PROBLEM TO WORK ON:
In the entries that follow, find the line containing "How do I perform: Click" and the line containing "Image resolution: width=1280", then copy exactly everything from the first through the second except the pictures.

DATASET EXTRACT:
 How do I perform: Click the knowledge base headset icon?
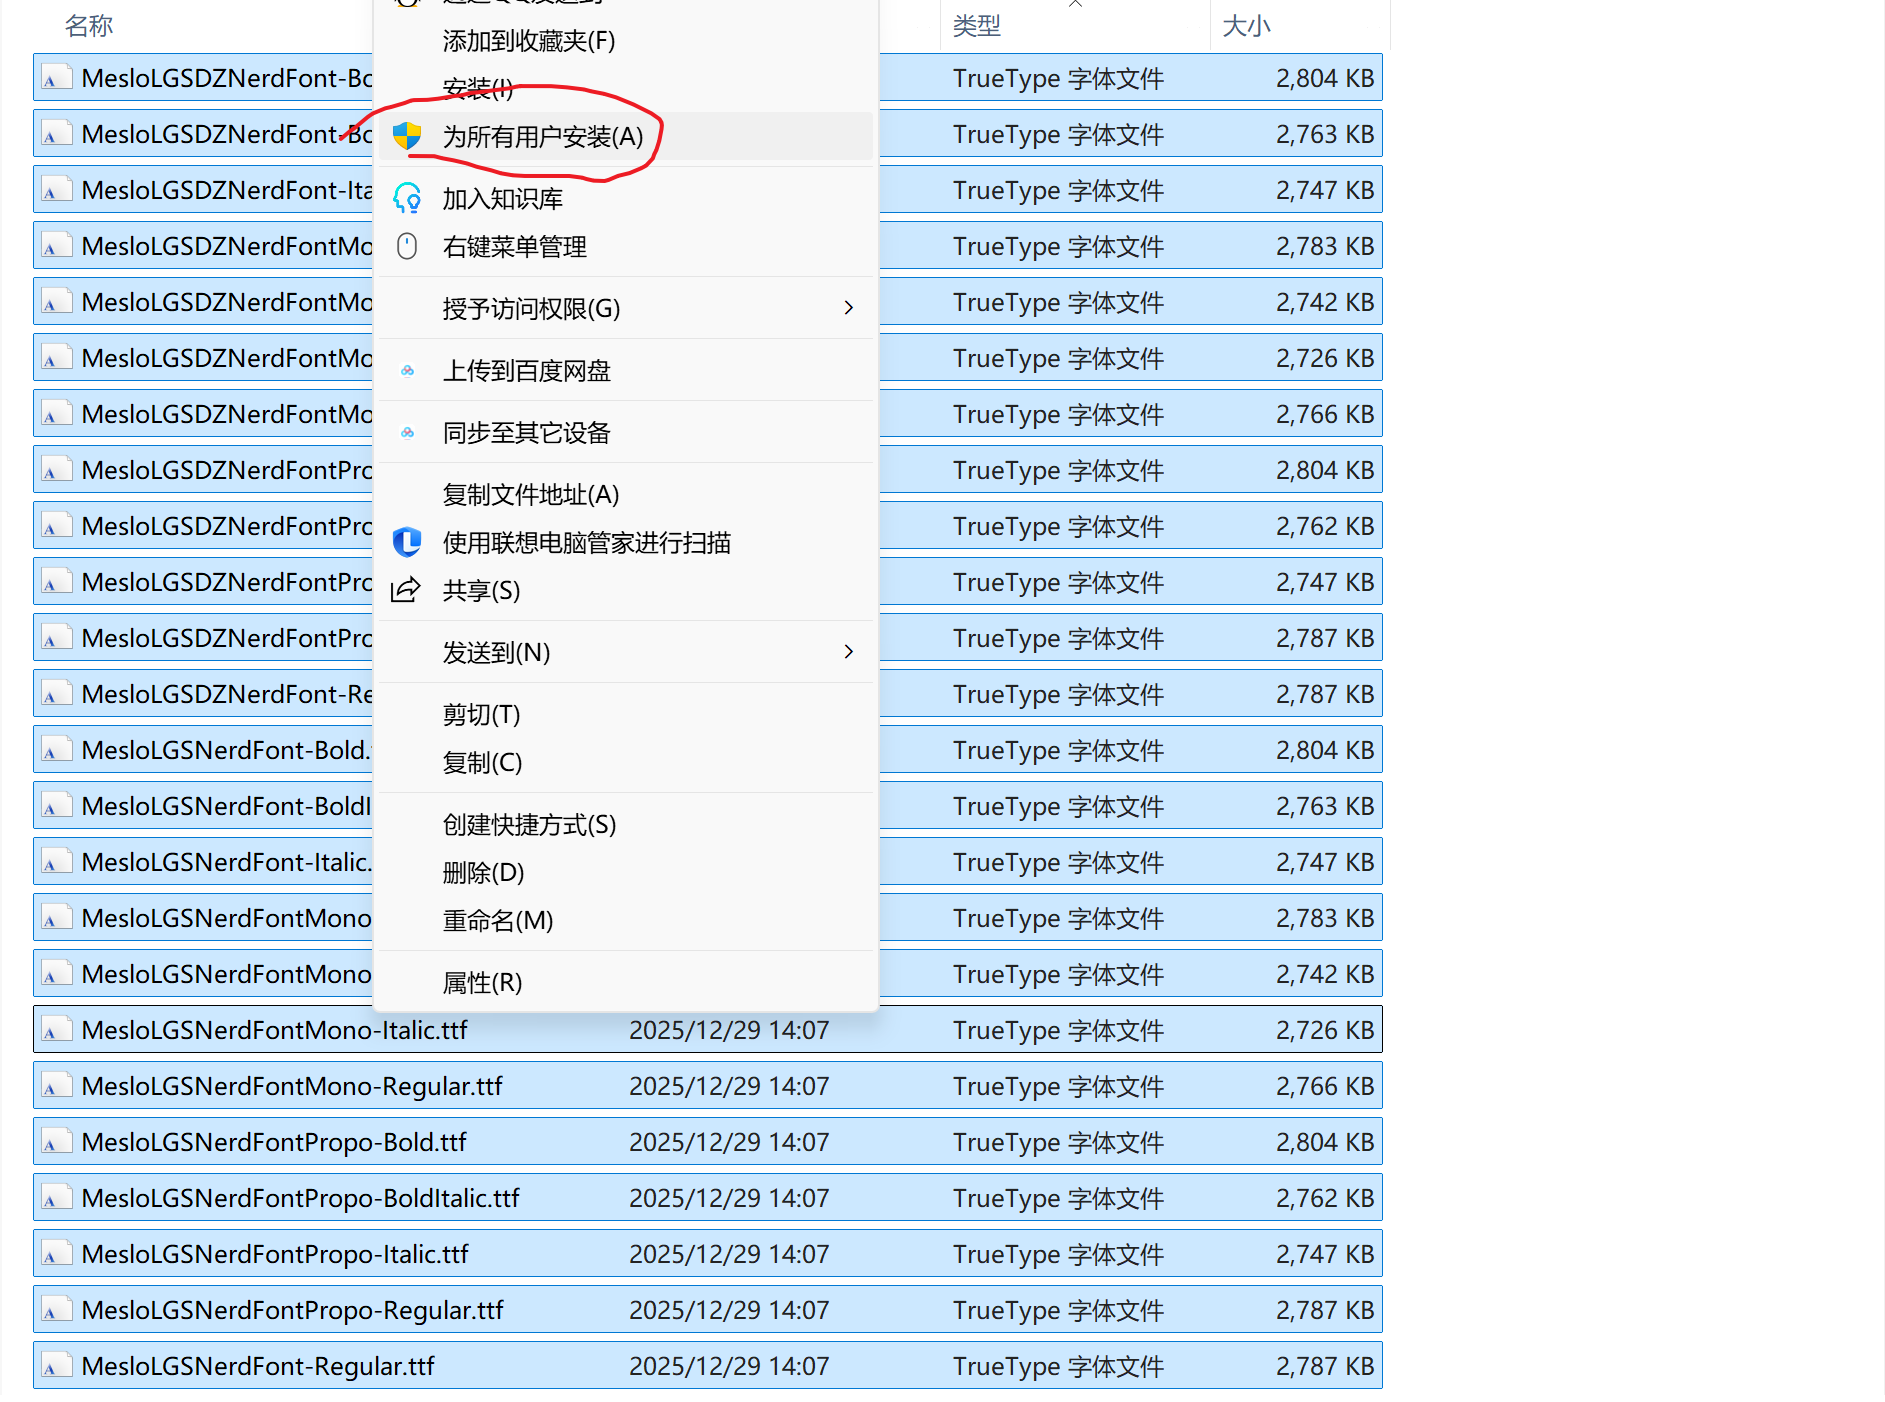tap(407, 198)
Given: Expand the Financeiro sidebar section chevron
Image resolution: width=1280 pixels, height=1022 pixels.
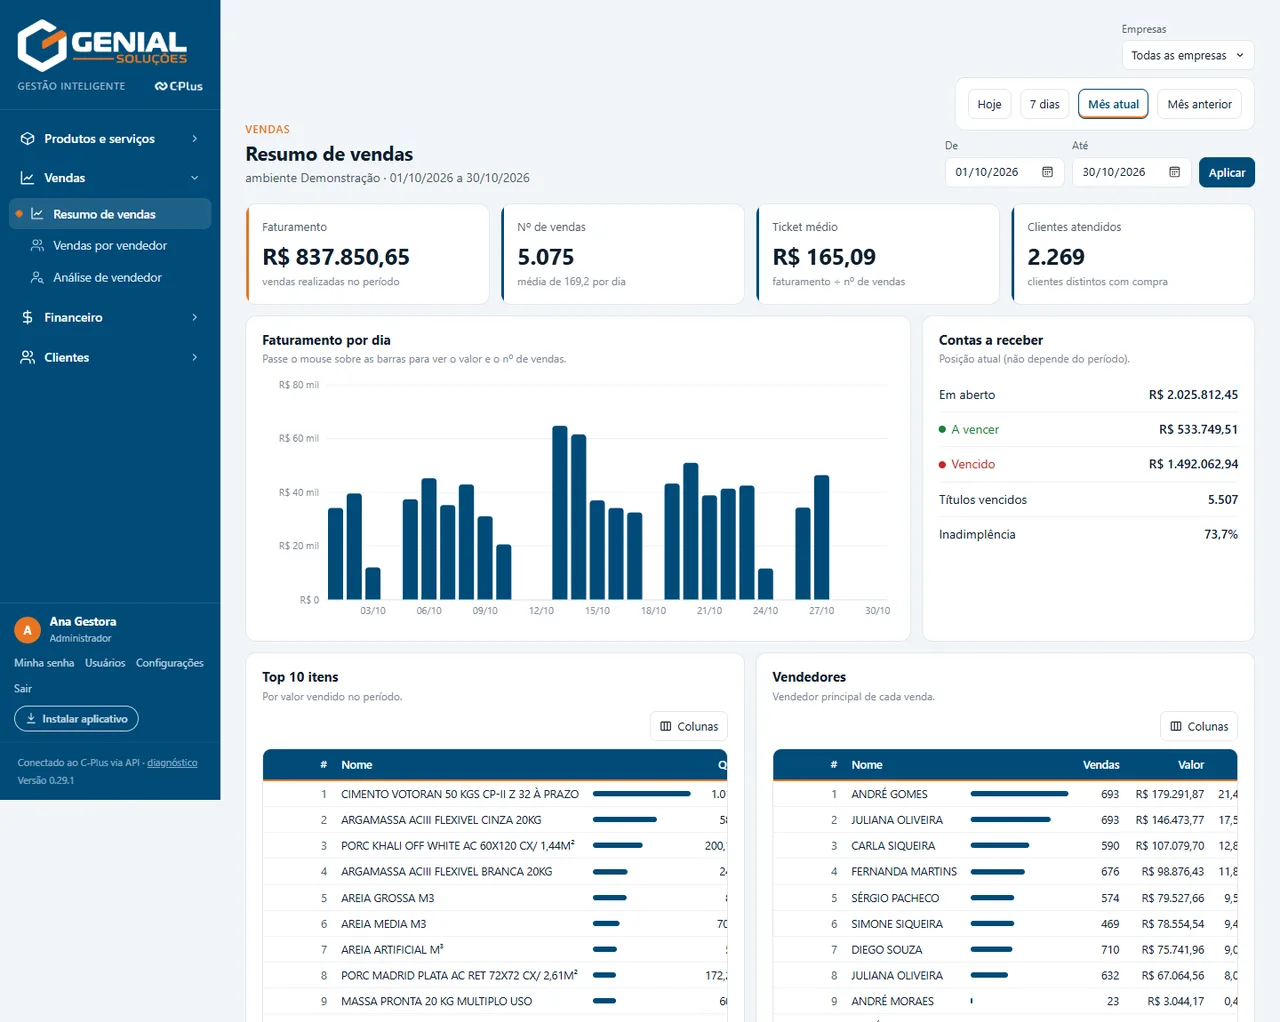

...

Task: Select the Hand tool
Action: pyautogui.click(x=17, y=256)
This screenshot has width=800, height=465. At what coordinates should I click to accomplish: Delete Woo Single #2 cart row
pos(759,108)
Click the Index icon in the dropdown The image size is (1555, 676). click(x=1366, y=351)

RESPONSE AREA:
 How do I perform: Click the knowledge base headset icon?
tap(407, 198)
Given: Expand the Financeiro sidebar section chevron
Image resolution: width=1280 pixels, height=1022 pixels.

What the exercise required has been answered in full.